Chronique

Romstick
Du Silence au Vacarme

Flehome Prod / Fatskin / Skyzominus - 2006

« Je dis ce que je pense et ce que je crois penser. Je dis ma petite vérité qui ne va pas très loin, d’ailleurs, qui n’est pas à moi ; mais je la dis avec mon caractère, avec ma nature. Je prends des idées qui sont à tout le monde et je les traduis selon ma propre nature. Ça ne va pas plus loin que ça : je n’ai pas la prétention de changer le monde, je ne sais pas comment il faut faire pour le changer. »

Ces quelques phrases de Georges Brassens pourraient résumer l’approche de « l’école stéphanoise ». En 2003, le magnifique Derrière nos feuilles blanches avait permis d’attirer l’attention sur la scène rap de Saint-Étienne, d’en déceler peu à peu les richesses autour de ses deux groupes phares, feu la Cinquième Kolonne et Hasta Siempre. Ceux-ci ont en commun un goût pour les ambiances mélancoliques, les textes froids et désabusés sur les relations humaines, l’introspection, tout en conservant chacun leurs spécificités (l’autodérision et les escapades jazz pour Fisto et 12Mé, l’horrorcore ou death hip-hop pour Piloophaz…).

Rappeur au sein du collectif Hasta Siempre (12Mé, Mash, Mans, DJ O’Legg, Zedka), Romstick est enfin mis en avant via un EP sept titres, « Du Silence au Vacarme ». Auparavant entendu notamment sur le ‘Ethiliquement Incorrect’ de Piloophaz (Nature Morte, 2004, également présent en bonus track sur ce disque), le MC stéphanois n’est pas du genre à passer inaperçu tant son débit haché et sa voix écorchée le distinguent de ses collègues.
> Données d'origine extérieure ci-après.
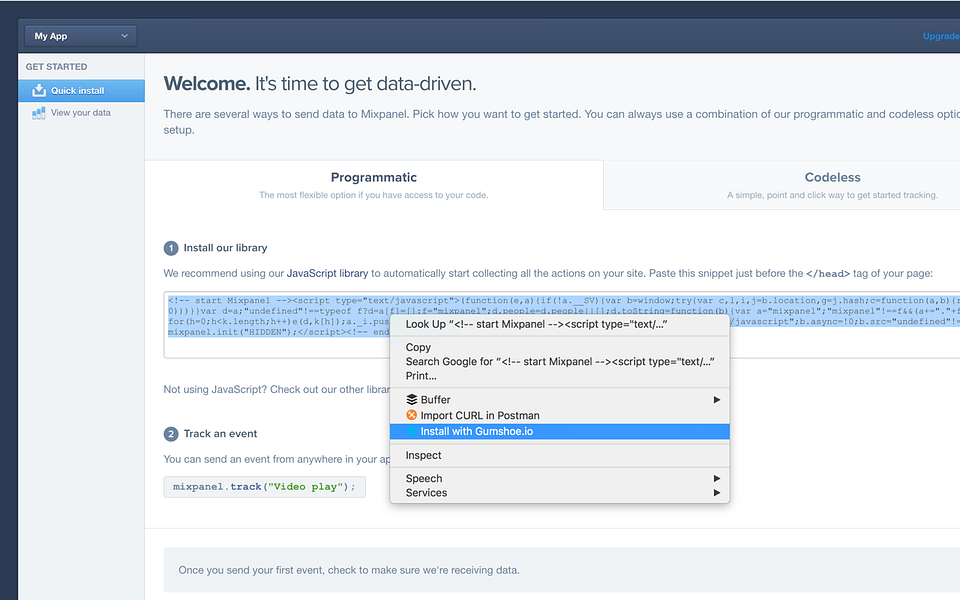Click the Upgrade link in header
The height and width of the screenshot is (600, 960).
tap(941, 36)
« Du Silence au Vacarme » confirme son talent. S’il faudra plusieurs écoutes aux non-initiés pour s’habituer à son style – ou le rejeter définitivement -, l’atmosphère lugubre et le caractère écorché vif des textes de ce « clown rarement drôle, comme Krusty« , parfaitement véhiculés par son timbre de voix rauque, prennent à la gorge et deviennent vite envoûtants. Rarement fond et forme ont semblé en si parfaite adéquation : les instrus signés Mans, Fleow ou Piloophaz évoluent logiquement dans un veine sombre, des boucles variées de cordes (piano, guitare, violons…) aux micro-samples de cuivres et voix pitchées. DJ O’Legg est une nouvelle fois très présent (six titres sur sept) et se montre impeccable, qu’il cutte quelques phases de rap US (Method Man, Mobb Deep…) ou scratche divers sons en arrière-plan.

Deux beats viennent néanmoins apporter une touche un peu moins pesante : celui du dynamique ‘Tout sort du coffre’, produit par Fleow à base de samples du ‘Come To Mama’ d’Ann Peebles, et ensuite celui de ‘Une guerre éclate’, aux faux airs de ‘Shook Ones part.2’ ralenti.

Comme Des Lumières sous la pluie, Mille et un fantômes ou Derrière nos feuilles blanches, Du Silence au vacarme parvient au bout de quelques titres à retranscrire une atmosphère nocturne et froide, pleine de spleen. Mettant en avant sa part d’ombre, Romstick se montre convaincant sur les sept titres composant ce disque solide. « Anti-star du phonographe« , il se livre via une écriture sèche fortement empreinte de pessimisme, que la courte durée de ce EP empêche de devenir trop étouffante pour l’auditeur. Dans la droite lignée des ambiances créées par Piloophaz, le rappeur stéphanois se démarque toutefois par sa voix grave et son rap à la fois traînant et agité, comme s’il craignait de suffoquer. Il prend des idées qui sont à tout le monde et les traduit selon sa propre nature : indéniablement, Romstick vise juste.